To view the complete startup process tree for yourself, refer to the “Boot logging” section in Chapter 5, “Process Monitor.”
User Processes
There are some typical patterns you might wonder about in the Procexp display. For example, you might see “own processes” that are children of service processes rather than descendants of Explorer. The most common examples are out-of-process DCOM components. An application invokes a component that COM determines needs to be hosted in a separate process. Even though the new process might run as the interactive user, the new process is launched by the process hosting the DcomLaunch service rather than directly by the client process. Similarly, on Windows Vista and Windows 7, the Desktop Window Manager (Dwm.exe) is launched as the desktop user by the Desktop Window Manager Session Manager service (UxSms). On Windows 8 and newer, Dwm.exe runs as a system-managed Window Manager account and is started by Winlogon.exe.
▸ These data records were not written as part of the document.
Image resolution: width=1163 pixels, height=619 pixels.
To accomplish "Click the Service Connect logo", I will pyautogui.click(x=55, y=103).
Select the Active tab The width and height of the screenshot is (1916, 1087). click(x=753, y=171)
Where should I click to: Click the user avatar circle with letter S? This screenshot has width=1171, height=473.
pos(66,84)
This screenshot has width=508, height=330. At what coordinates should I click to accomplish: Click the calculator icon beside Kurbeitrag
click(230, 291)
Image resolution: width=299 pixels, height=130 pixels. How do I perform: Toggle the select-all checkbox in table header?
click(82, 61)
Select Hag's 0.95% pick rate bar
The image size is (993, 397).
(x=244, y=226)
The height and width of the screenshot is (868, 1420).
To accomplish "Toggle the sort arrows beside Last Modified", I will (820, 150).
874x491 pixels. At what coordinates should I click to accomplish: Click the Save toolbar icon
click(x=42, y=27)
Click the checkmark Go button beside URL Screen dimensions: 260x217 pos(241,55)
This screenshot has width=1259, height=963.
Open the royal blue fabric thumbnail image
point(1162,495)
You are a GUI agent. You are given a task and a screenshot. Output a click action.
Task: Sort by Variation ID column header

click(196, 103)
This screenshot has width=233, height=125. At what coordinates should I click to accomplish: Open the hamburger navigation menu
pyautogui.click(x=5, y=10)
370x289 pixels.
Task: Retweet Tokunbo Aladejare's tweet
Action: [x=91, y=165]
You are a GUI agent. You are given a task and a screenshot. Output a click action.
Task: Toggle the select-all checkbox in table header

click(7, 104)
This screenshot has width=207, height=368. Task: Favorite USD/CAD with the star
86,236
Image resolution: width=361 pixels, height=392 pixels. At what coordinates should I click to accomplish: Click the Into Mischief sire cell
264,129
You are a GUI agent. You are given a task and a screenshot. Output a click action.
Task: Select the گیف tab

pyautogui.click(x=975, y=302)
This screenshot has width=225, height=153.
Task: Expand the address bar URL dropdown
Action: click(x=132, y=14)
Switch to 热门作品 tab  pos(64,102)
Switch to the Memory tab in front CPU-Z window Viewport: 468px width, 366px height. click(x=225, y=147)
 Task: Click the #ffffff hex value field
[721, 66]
Another frequent pattern is the use of job objects. Some DCOM components, particularly Windows Management Instrumentation (WMI) hosting processes, run with restrictions on the amount of memory they can allocate, the number of child processes they can start (if any), or the maximum amount of CPU time they can charge. Anything launched through the Secondary Logon service (for example, with RunAs) is added to a job so that the process and any children it launches can be tracked as a unit and terminated if they’re still running when the user logs off. Finally, the Program Compatibility Assistant (PCA) tracks legacy applications on some versions of Windows so that it can offer a compatibility fix to the user if the PCA detects a potential compatibility problem for which it might have a solution after the last process in the job has exited. Jobs are not highlighted by default; see the “Colored rows and heatmap columns” section earlier in this chapter for more information.
Virtualization-based security in Windows 10 and Windows Server 2016 enables features such as Credential Guard and Device Guard, and it creates user-mode processes that are outside of the direct control of Windows. Procexp can display the existence of the Secure System and LsaIso.exe4 processes, but little else about them.
4 That’s an upper-case “i” and not a lower-case “L” – it’s short for “LSA Isolated.” It’s not “LS Also.”
Process actions
Forcibly terminating a process does not give the process an opportunity to shut down cleanly and can cause data loss or system instability. In addition, Procexp does not provide extra warnings if you try to terminate a system-critical process such as Csrss.exe. Terminating a system-critical process results in an immediate Windows blue screen crash.
Suspend can be useful when dealing with “buddy system” malware, in which two or more processes watch for each other’s termination, with the nonterminated one restarting its buddy if it dies. To defeat such malware, suspend the processes first and then terminate them. See Chapter 20, “Malware,” for additional information and for several real-world troubleshooting cases that succeeded with this technique.